Senate Offices Evacuated Over Series of Suspicious Packages

Mike O'Brien

U.S. Capitol Police on Wednesday evacuated the first floor of the Hart Senate Office Building due to a suspicious package. People on other floors of the building were ordered to go into their offices.

A suspicious envelope was also found at the office of Alabama Senator Richard Shelby in the Russell Senate Office Building. Security cleared the hall but there was not an official evacuating.

Related: Working to Re-Define 'Forensic Intelligence'

The moves came after U.S. Secret Service said that it intercepted a letter addressed to President Barack Obama that contained a "suspicious substance."

Secret Service spokesman Ed Donovan said the letter was intercepted on Tuesday at a facility away from the White House.

The announcement comes a day after lawmakers said a letter was mailed to Senator Roger Wicker, a Mississippi Republican, that tested positive for the lethal poison ricin. That letter was also intercepted at an off-site mail screening facility.

It tested positive for ricin in a field test, but the FBI said on Wednesday that tests have shown "inconsistent results" and the substance is being further analyzed.

That envelope had a Tennessee postmark and no return address. It contained the chilling note: "You haven’t listen to me before. Now you will, even if people have to die."

The authorities have not yet linked the incidents to Monday’s terrorist attack in Boston, but it has further heightened security concerns.

Officials would not be drawn on a possible suspect, but Sen. Claire McCaskill told the Associated Press that police have someone in mind. "The person that is a suspect writes a lot of letters to members," she said.

Senate Republican leader Mitch McConnell said on Wednesday: "Monday's attack in Boston reminded us that terrorism can still strike anywhere at any time.
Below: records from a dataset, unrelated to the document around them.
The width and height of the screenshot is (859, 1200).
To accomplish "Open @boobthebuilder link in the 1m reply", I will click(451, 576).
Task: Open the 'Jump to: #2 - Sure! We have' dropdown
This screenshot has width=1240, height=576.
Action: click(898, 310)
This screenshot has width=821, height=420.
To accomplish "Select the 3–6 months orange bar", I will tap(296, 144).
And as yesterday's news of an attempt to send ricin to the Capitol reminds us, it is as important as ever to take the steps necessary to protect Americans from those who would do us harm."
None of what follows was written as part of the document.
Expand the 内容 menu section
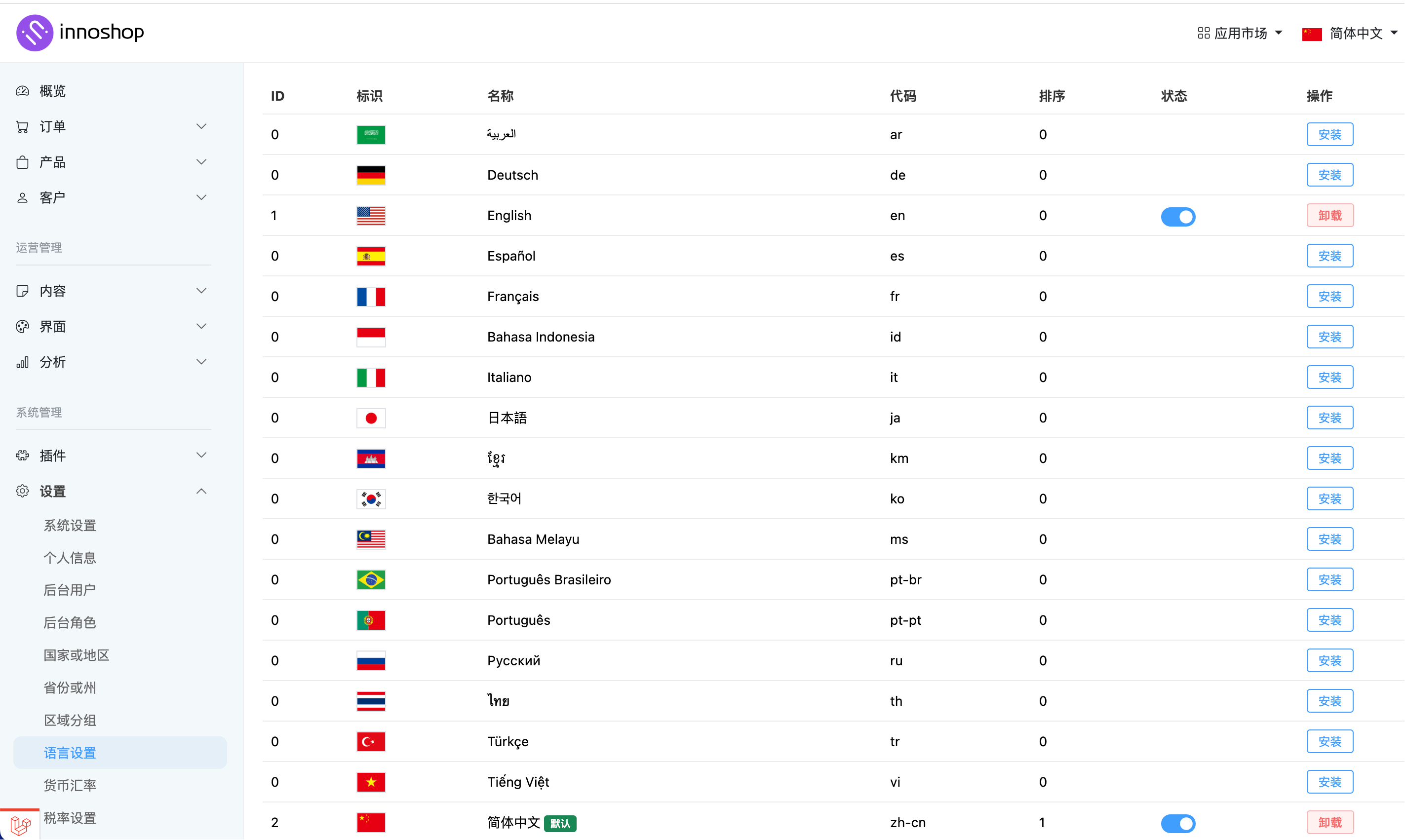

A FBI spokesman said: "Only a full analysis performed at an accredited laboratory can determine the presence of a biological agent such as ricin. Those tests are in the process of being conducted and generally take from 24 to 48 hours."

The Capitol was hit by a ricin scare in 2004 when tests identified a letter in a Senate mailroom for then-Majority Leader Bill Frist's office.

The discovery meant 16 employees had to go through decontamination procedures, though no one reported any ill effects afterward, CNN reports.

Ricin is a highly toxic substance derived from castor beans. Just 500 micrograms could kill an adult. There is no specific test for exposure and no antidote once exposed.

It can be produced easily and cheaply and experts say it is more effective on individuals than as a mass chemical weapon .

Bulgarian dissident Georgi Markov was killed by ricin nine years after he defected to London. He was jabbed by the tip of an umbrella while waiting for a bus in London and died four days later.